Updated: Thursday, 03 Jan 2013, 6:39 PM EST
Published : Thursday, 03 Jan 2013, 4:26 PM EST
(WTNH) -- This time of the year, even casual fans pay a lot of attention to college sports with high-profile football bowl games being played on every night.
However, what does it take to keep these young athletes on the field, in a sport where violent collisions happen on every play?
It's a billion dollar industry that turns young players into household names and coaches into millionaires, but are some schools going over the line, giving players powerful prescription painkillers to get them back on the field too soon?
On Thursday, News 8's Keith Kountz spoke to ABC News investigative reporter Brian Ross about his special report airing on Nightline.
In his eye-opening special report Ross takes an inside look at what really goes on inside the training rooms of some of college football's biggest programs and a prescription painkiller used to keep star athletes on the field.

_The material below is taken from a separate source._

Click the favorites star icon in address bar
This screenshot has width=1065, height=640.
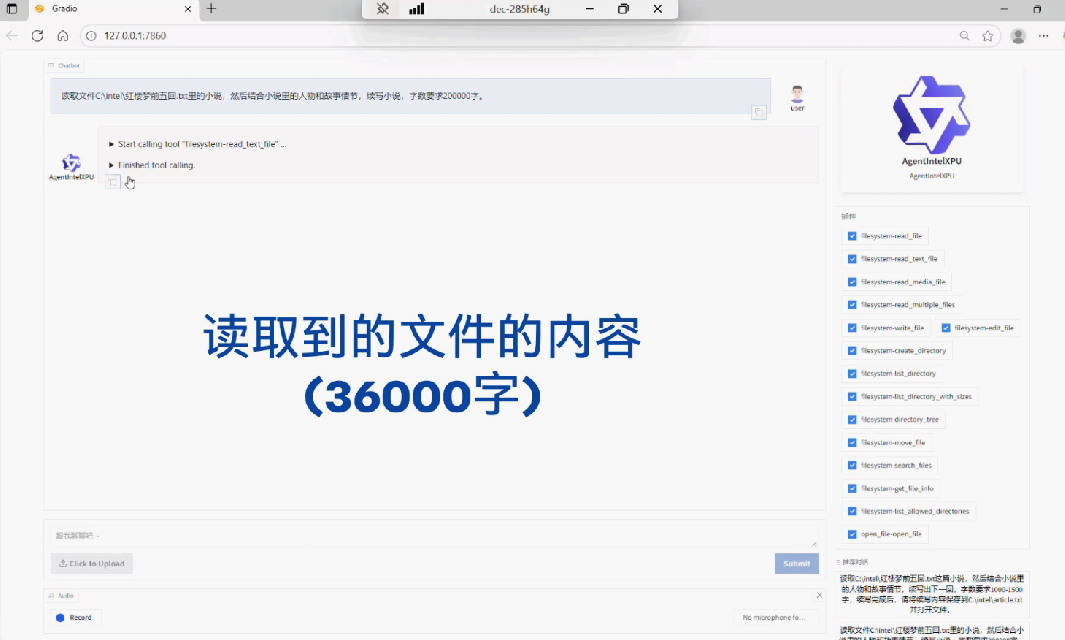[x=988, y=35]
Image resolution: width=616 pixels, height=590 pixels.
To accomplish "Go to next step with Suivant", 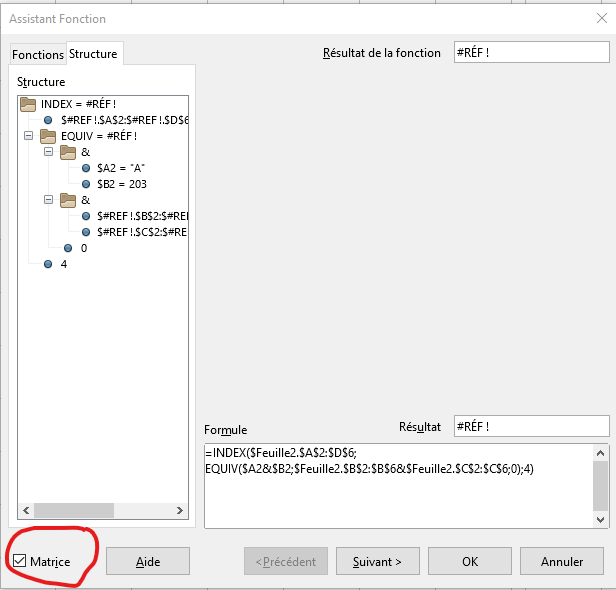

The painkiller is a generic version of the Toredol, designed primarily for use in hospital to treat post operative pain.
In the piece, Ross talks to former USC football player Armond Armstead, who was given shots of the drug to relieve ankle and shoulder pain.
"He says he felt superhuman, the pain completely disappeared and he felt he could do anything and had great games," said Ross, "lots of sacks on the field, tackled the quarterback, all thanks to the drug, only later did he suffer the consequences."

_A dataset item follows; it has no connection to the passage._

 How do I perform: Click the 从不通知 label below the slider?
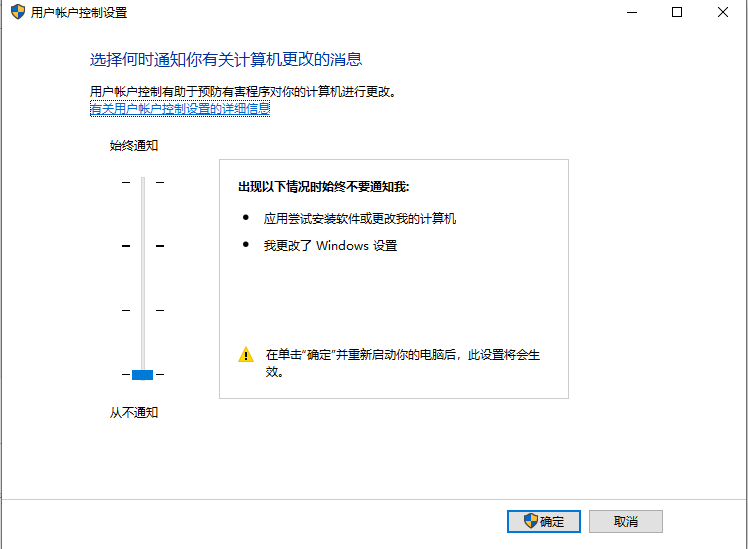(134, 413)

Armstead suffered a heart attack at the age of 20.
In our News 8 interview, Ross told us that Toredol is not new to professional locker rooms, but it's impossible to know how widely it's being used on the college level.
"But in the professional leagues, at least, the NFL, NBA and NHL, they require teams to keep track of its use and to file reports with the league, the NCAA has no such requirement, they don't even track it or regulate it and they frankly are clueless about how widespread its use is or the possible dangers," Ross said.
Ross says he asked the top 25 football schools about Toredol and only three admitted to using it. He says a majority of the others flat out refused to answer questions about it.
However, according to Ross, players are also often willing to do whatever it takes to stay on the field.
"These are young men who want to play," Ross said, "not just the team, they want to play and in many cases their whole future and careers depend on them playing."